Putting the Lord to the Test
The second temptation was more pernicious. God had not given his Son miraculous powers for them to be used for his own benefit. The second temptation suggested Jesus should do this; to do something so sensational that everyone would immediately recognise that he was the Messiah. Jump from a pinnacle of the Temple and assume that God would send angels to catch him in mid-air. The crowds would see and believe. Doubters would be convinced, sceptics confounded. What could be wrong with that? Again the temptation was rejected. To ‘put God to the test’ is intrinsically wrong. This short-cut to faith for the crowd would involve doing God’s work in the world’s way. There was no Calvary by-pass available to the Son of God, as the Garden of Gethsemane demonstrates. We too can be tempted to take short cuts to do it “my way” instead of God’s way.
The last temptation seems to be the most subtle, but – at face value – the easiest to resist. Satan seems to think he is in charge of all the nations and realms of the world and offers them to Jesus if only Jesus would bow the knee and worship him. At one level this is easy to resist, but on another it’s deadly. Imagine what you’d do with all that power. No more shilly shallying around with Ghadifi and his antics –you’d have the power, he’d go straight to the Hague for trial. No more hoping the world would finally agree to limit greenhouse emissions – you’d have the power, you’d sort it out. No more unjust regimes, no more human rights abuses, all that power. Tolkien offers a similar picture in his Lord of the Rings Trilogy where the young ring bearer, Frodo, offers the ring of power he is carrying so that he can eventually destroy it in Mount Doom, to the efl queen Galdadriel. She realises what power she could have with the ring but also, in the nick of time, realises too how that power would change her.
Lord Acton famously said of the Roman Catholic Church that “all power corrupts, absolute power corrupts absolutely”. The history of the Church shows that when it gets too close to the state or when it exercises secular authority things go tragically wrong. Had Jesus bowed the knee to Satan then he could have done no good as the basis of his power would have been faulty.

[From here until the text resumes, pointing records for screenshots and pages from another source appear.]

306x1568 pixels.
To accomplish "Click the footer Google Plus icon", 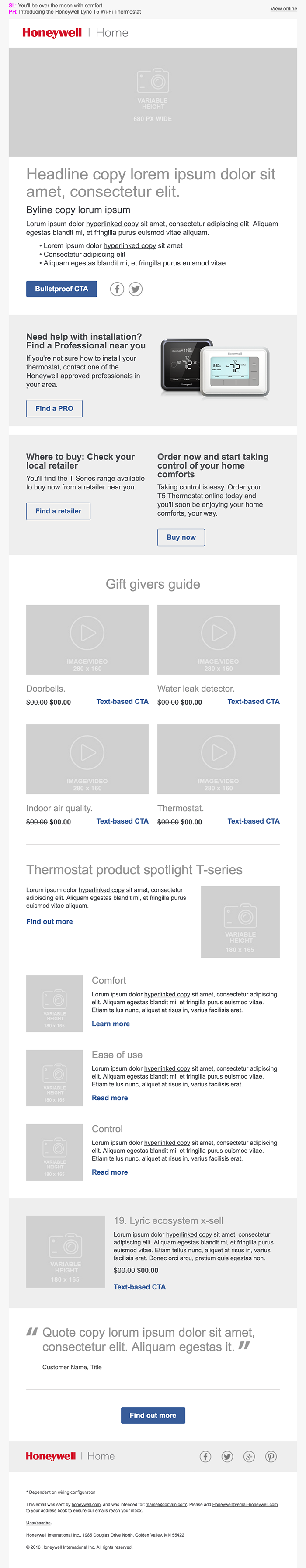I will (x=249, y=1457).
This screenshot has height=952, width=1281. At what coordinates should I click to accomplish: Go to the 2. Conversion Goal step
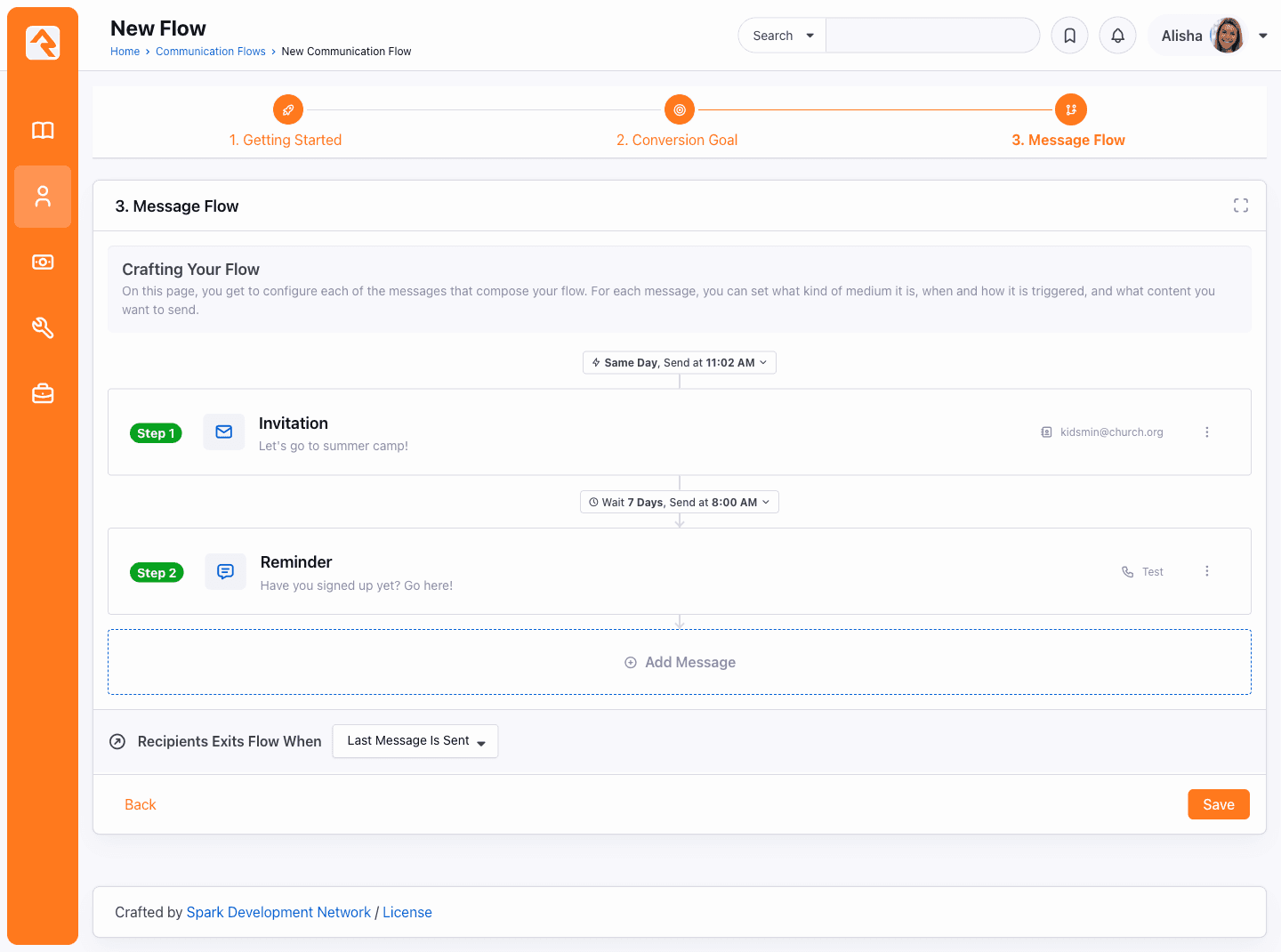[678, 140]
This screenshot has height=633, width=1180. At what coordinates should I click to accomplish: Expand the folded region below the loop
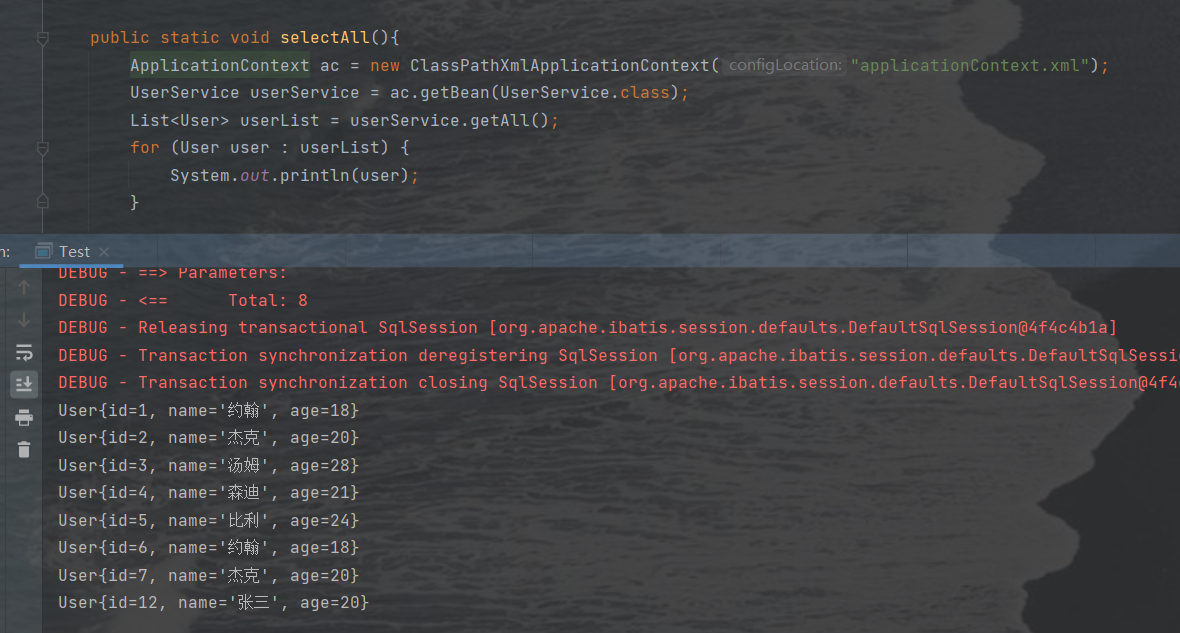(x=42, y=200)
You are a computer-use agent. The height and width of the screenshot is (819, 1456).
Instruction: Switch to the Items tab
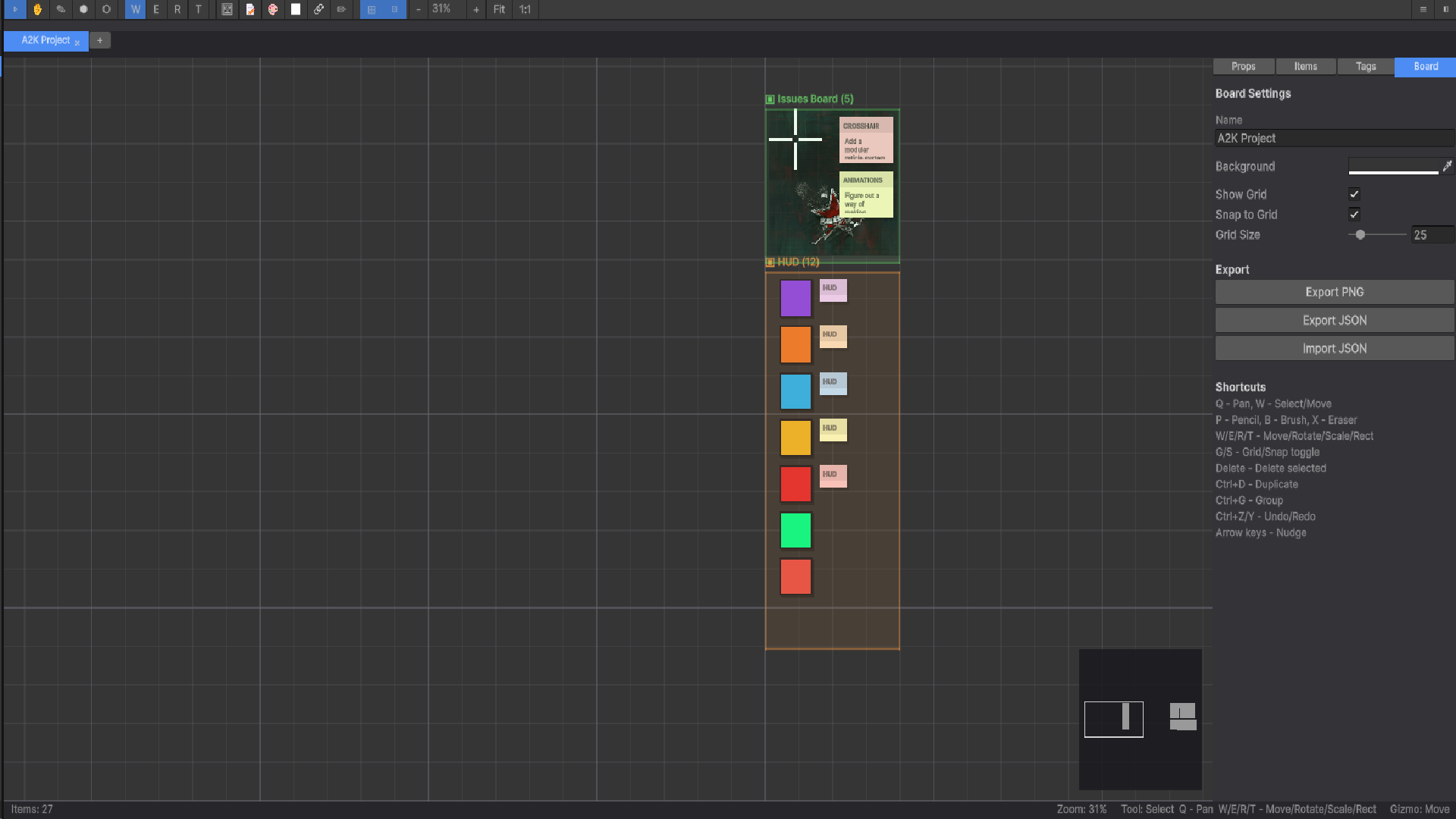pos(1305,67)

We face different temptations every day of our life; temptations to give in to what we think we’d like but what we know isn’t good for us, temptation to do things our way instead of God’s, temptations to misuse power for our own aims. Through Lent we seek to get to know ourselves better and through the traditional disciplines of prayer, giving and self-denial, we hope we get better at resisting temptation. Amen.